*FRAGMENTO PARA LEER*:
------------------------------------------------------------
PLASTICA En el Museo Nacional de Bellas Artes se puede visitar La seducción fatal, una colección de pintura y escultura que recorre los imaginarios eróticos de fines del siglo XIX y la primera década del XX, el momento en que fue creado el museo y los coleccionistas porteños de la Belle Epoque adquirían las obras de arte europeo. Pero lo más interesante de la muestra son los desnudos ejecutados por los primeros artistas nacionales, como Severo Rodríguez Etchart, Eduardo Schiaffino, Eduardo Sívori o Prilidiano Pueyrredón, que se inscriben en los tópicos hegemónicos en relación con la mirada y el deseo masculinos sobre el cuerpo de las mujeres y también hablan del nacimiento del arte nacional en su faceta más académica y menos conflictiva.
------------------------------------------------------------
*DATOS PROPORCIONADOS*:
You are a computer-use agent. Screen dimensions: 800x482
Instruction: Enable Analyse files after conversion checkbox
------------------------------------------------------------
*CONSIGNA A*: Por favor, reescribe el tramo del fragmento que va desde "PLASTICA En el" hasta "y menos conflictiva.", cambiando "pintura" por "grabado".
*CONSIGNA B*: Traduce al inglés esta oración del fragmento: "En el Museo Nacional de Bellas Artes se puede visitar La seducción fatal, una colección de pintura y escultura que recorre los imaginarios eróticos de fines del siglo XIX y la primera década del XX, el momento en que fue creado el museo y los coleccionistas porteños de la Belle Epoque adquirían las obras de arte europeo".
Los datos no tienen relación alguna con el fragmento.

*RESULTADO A*:
PLASTICA En el Museo Nacional de Bellas Artes se puede visitar La seducción fatal, una colección de grabado y escultura que recorre los imaginarios eróticos de fines del siglo XIX y la primera década del XX, el momento en que fue creado el museo y los coleccionistas porteños de la Belle Epoque adquirían las obras de arte europeo. Pero lo más interesante de la muestra son los desnudos ejecutados por los primeros artistas nacionales, como Severo Rodríguez Etchart, Eduardo Schiaffino, Eduardo Sívori o Prilidiano Pueyrredón, que se inscriben en los tópicos hegemónicos en relación con la mirada y el deseo masculinos sobre el cuerpo de las mujeres y también hablan del nacimiento del arte nacional en su faceta más académica y menos conflictiva.

*RESULTADO B*: At the National Museum of Fine Arts, visitors can see La seducción fatal, a collection of painting and sculpture that surveys the erotic imaginaries of the late nineteenth century and the first decade of the twentieth, the period when the museum was founded and the Buenos Aires collectors of the Belle Epoque were acquiring works of European art.